L’ire que provoqua chez Staline la création de Lady Macbeth de Mzensk est célèbre. Il faut dire que le livret conçu par Chostakovitch et Alexandre Preis d’après Nikolaï Leskov, offrant une tribune à l’adultère, au meurtre, et surtout la figure d’une femme émancipée, coïncidait mal avec l’édification du peuple telle que rêvée par Jdanov. Cette entreprise de critique sociale sur fond de tragédie domestique n’a aujourd’hui plus rien de choquant, et Dmitri Tcherniakov, bien que fidèle à son goût pour la réactualisation, a évité toute extravagance. En phase avec la dramaturgie très lisible d’un opéra où les neuf tableaux (quatre actes) balisent autant d’étapes d’un enchaînement logique de catastrophes et où le contour psychologique des personnages est très tranché, il resserre même le tableau final sur un huis-clos carcéral où Katerina est confrontée à sa rivale Sonietka. L’érotisme latent qui baigne tout l’opéra se transforme en actes sexuels assez explicites mais jamais trash – et parfois comiques, notamment lors d’une étreinte des deux amants suggérée par des clignotements spasmodiques de lumières vives.
Côté décor (signés par Tcherniakov lui-même), l’entreprise familiale des Izmaïlov ressemble, avec ses bureaux en open space et sa verrière, à une PMI standard. Enclave centrale, la chambre de Katerina, prison dorée, alcôve et épicentre du drame, se démarque de son environnement séculier par sa décoration dans le style russe traditionnel. La tenue vestimentaire de Katerina témoigne de sa déchéance sociale graduelle : robe traditionnelle, robe de soirée classique lors des noces avec l’ouvrier Sergueï, et enfin habits contemporains pour son incarcération. C’est avec un grand charisme que la soprano lituanienne Ausrine Stundyte endosse le rôle-titre, cumulant les atouts : une voix large et chaleureuse, particulièrement touchante dans l’air qui marque sa première rencontre avec l’ouvrier Sergueï (« Vous les hommes »), une présence scénique très ductile, voire chorégraphique, et une capacité remarquable à faire cohabiter dans son personnage noblesse hiératique et feu intérieur.
Boris, beau-père despotique, prend beaucoup de relief grâce à Vladimir Ognovenko qui incarne avec autant d’aisance son statut patriarcal envahissant que son penchant buffa, notamment dans sa valse endiablée sur un fauteuil de bureau à roulettes.
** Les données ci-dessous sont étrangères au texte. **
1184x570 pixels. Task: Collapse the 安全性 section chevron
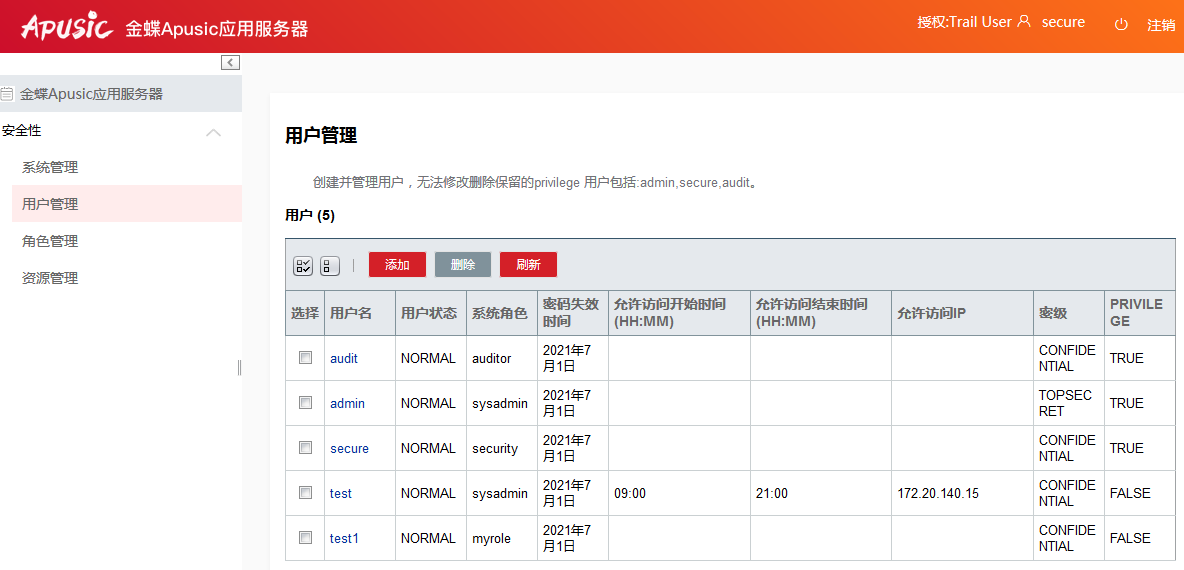coord(213,132)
Bien que tous deux ténors, Zinovyï, mari falot délaissant sa femme, et Sergueï, amant viril et entreprenant, ne pouvaient être mieux différenciés que par la voix très claire et contrôlée de Peter Hoare et celle, plus extravertie, de John Daszak, dont on mettra le registre aigu très appuyé et chargé d’un ample vibrato sur le compte d’une exagération volontaire. Les rôles secondaires sont tout aussi bien distribués : Aksiania l’employée de bureau (Clare Presland), le Pope (Gennady Bezzubenkov), Sonietka (Michaela Selinger) et le « balourd miteux » (Jeff Martin) impressionnent par leur prestance scénique dont la cohérence globale laisse deviner une méticuleuse direction d’acteurs.
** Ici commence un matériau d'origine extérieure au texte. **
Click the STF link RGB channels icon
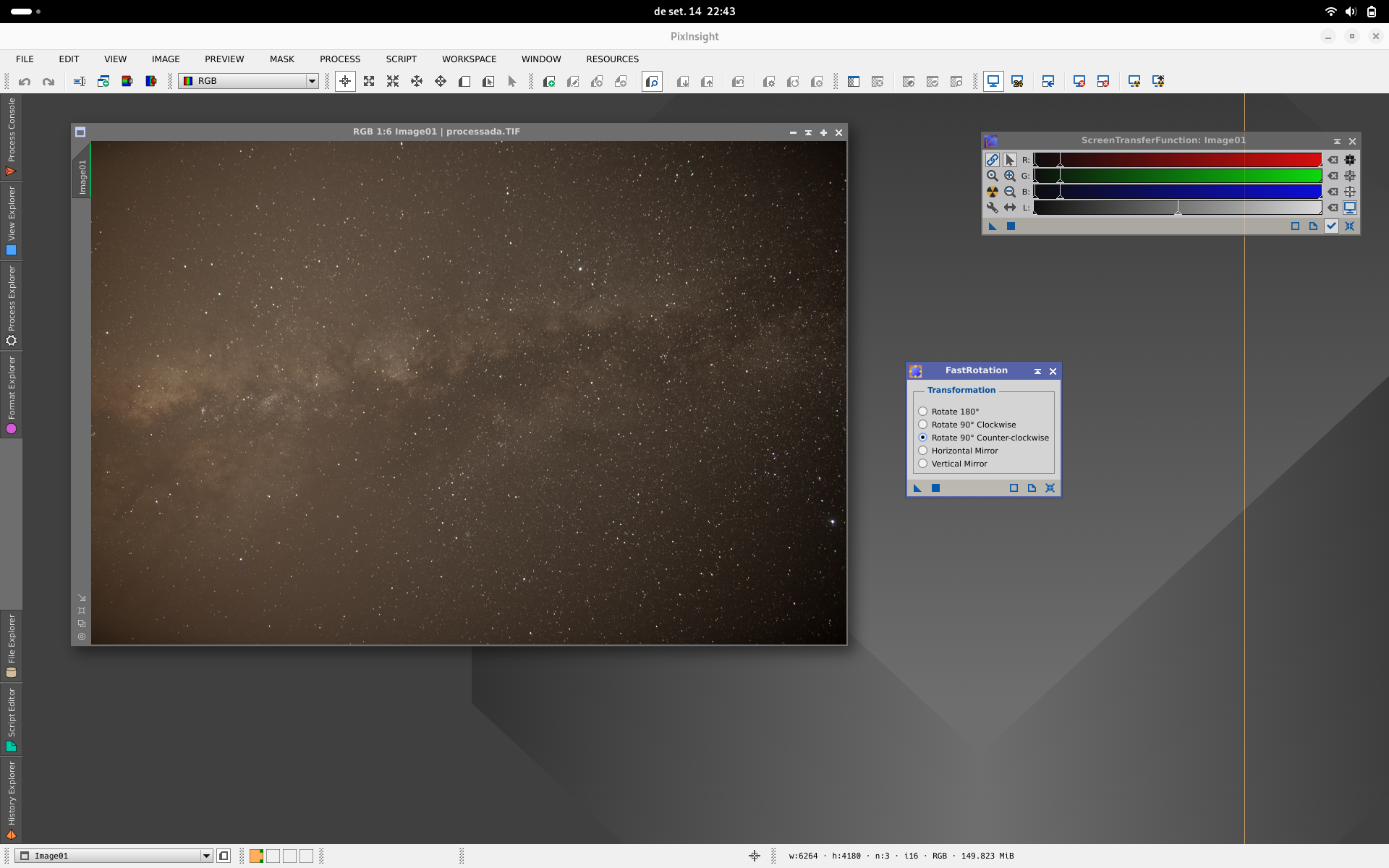This screenshot has height=868, width=1389. 993,160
Le « bruit » que dénonçait la Pravda est une musique très accessible malgré sa tendance polytonale et sa crudité – de la parodie de romance russe telle que celle chantée par Zinovyï prenant congé de son épouse, on peut s’étonner que le critique (Staline ?) ait pu la prendre au premier degré. L’orchestration fauviste d’un compositeur peu porté sur la fusion des timbres est mise en valeur par la limpidité et la plénitude de tous les pupitres de l’Orchestre de l’Opéra de Lyon, au demeurant plus organique après l’entracte qu’avant. Brillant et homogène, le chœur contribue à l’opulence de l’ensemble. Peut-être parce qu’il bannit tout geste superflu, Kazushi Ono ne laisse jamais faiblir l’influx musical. Très cohérente et efficace, cette production ne peine pas à convaincre.
P.R.
Notre édition de Lady Macbeth de Mzensk : L’Avant-Scène Opéra n° 141 (avec Le Nez).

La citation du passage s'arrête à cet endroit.